##### 所给原文 #####
牛客算法周周练9(题解)
A:符合条件的整数
题意
给定两个整数N,M,表示区间 [2^N,2^M),请求出在这个区间里有多少个整数i满足i % 7=1
题解
也就是求2^N-1~2^M-2有多少数被7整除,答案就是
用一下__int128就好
代码
#include<bits/stdc++.h>
using namespace std;
#define fi first
#define se second
#define pb push_back
#define mp make_pair
#define lowbit(x) x&(-x)
typedef long long ll;
typedef pair<int,int> pii;
typedef pair<ll, ll> pll;
const int N = 1e5+5;
const ll mod = 1e9+7;
const int INF = 0x3f3f3f3f;
const double eps =1e-9;
const double PI=acos(-1.0);
const int dir[4][2]={-1,0,1,0,0,-1,0,1};
const int exdir[4][2]={1,1,1,-1,-1,1,-1,-1};
void solve(){
int n,m;cin>>n>>m;
__int128 a=1,b=1;
for(int i=0;i<n;i++)a*=2;
for(int i=0;i<m;i++)b*=2;
a-=2;b-=2;
__int128 ans=b/7-a/7;
ll now=ans;
cout<<now;
}
int main(){
ios::sync_with_stdio(0);
cin.tie(0);cout.tie(0);
//int t;cin>>t;
//while(t--)solve(),cout<<'\n';
solve();
return 0;
}
B.Relic Discovery
题意
Recently, paleoanthropologists have found historical remains on an island in the Atlantic Ocean. The most inspiring thing is that they excavated in a magnificent cave and found that it was a huge tomb. Inside the construction, researchers identified a large number of skeletons, and funeral objects including stone axe, livestock bones and murals. Now, all items have been sorted, and they can be divided into N types. After they were checked attentively, you are told that there are Ai items of the i-th type. Further more, each item of the i-th type requires Bi million dollars for transportation, analysis, and preservation averagely. As your job, you need to calculate the total expenditure.
题解
直接计算
代码
#include<bits/stdc++.h>
using namespace std;
#define fi first
#define se second
#define pb push_back
#define mp make_pair
#define lowbit(x) x&(-x)
##### 所给数据 #####
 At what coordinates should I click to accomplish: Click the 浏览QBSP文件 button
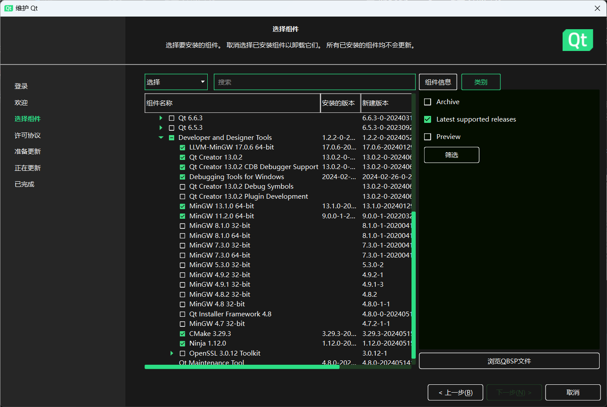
#####
__待完成任务__
1: 根据这篇算法题解,分别回答下面三个问题,每个答案单独占一行,并用(a)(b)(c)标明。
(a) A题要求统计的整数i需要满足什么条件?
(b) A题题解建议使用哪种类型?
(c) B题题解给出的做法是什么?
2: 把这篇算法题解中以"Recently, paleoanthropologists"开头的那一段用中文分条概括,保留其主要事实。
3: 请续写这篇算法题解,从现有文字的最后一行之后接着写下去。

__任务答案__
1:
(a) i % 7=1
(b) __int128
(c) 直接计算

2:
- 古人类学家在大西洋的一座岛上发现了历史遗迹,在一处宏伟的洞穴中发掘出一座巨大的墓葬。
- 墓中有大量骸骨,还有石斧、牲畜骨头和壁画等随葬品。
- 所有物品已整理完毕,可分为N类,第i类有Ai件。
- 第i类的每件物品在运输、分析和保存上平均需要Bi百万美元。
- 任务是计算总花费。

3:
typedef long long ll;
typedef pair<int,int> pii;
typedef pair<ll, ll> pll;
const int N = 1e5+5;
const ll mod = 1e9+7;
const int INF = 0x3f3f3f3f;
const double eps =1e-9;
const double PI=acos(-1.0);
const int dir[4][2]={-1,0,1,0,0,-1,0,1};
const int exdir[4][2]={1,1,1,-1,-1,1,-1,-1};
void solve(){
int n;cin>>n;
ll ans=0;
for(int i=0;i<n;i++){
ll x,y;cin>>x>>y;
ans+=x*y;
}
cout<<ans;
}
int main(){
ios::sync_with_stdio(0);
cin.tie(0);cout.tie(0);
int t;cin>>t;
while(t--)solve(),cout<<'\n';
//solve();
return 0;
}
D.石子游戏
Alice和Bob在玩游戏,他们面前有n堆石子,对于这些石子他们可以轮流进行一些操作,不能进行下去的人则输掉这局游戏。
可以进行两种操作:
- 把石子数为奇数的一堆石子分为两堆正整数个石子
- 把两堆石子数为偶数的石子合并为一堆
两人都足够聪明,会按照最优策略操作。现在Alice想知道自己先手,谁能最后赢得比赛。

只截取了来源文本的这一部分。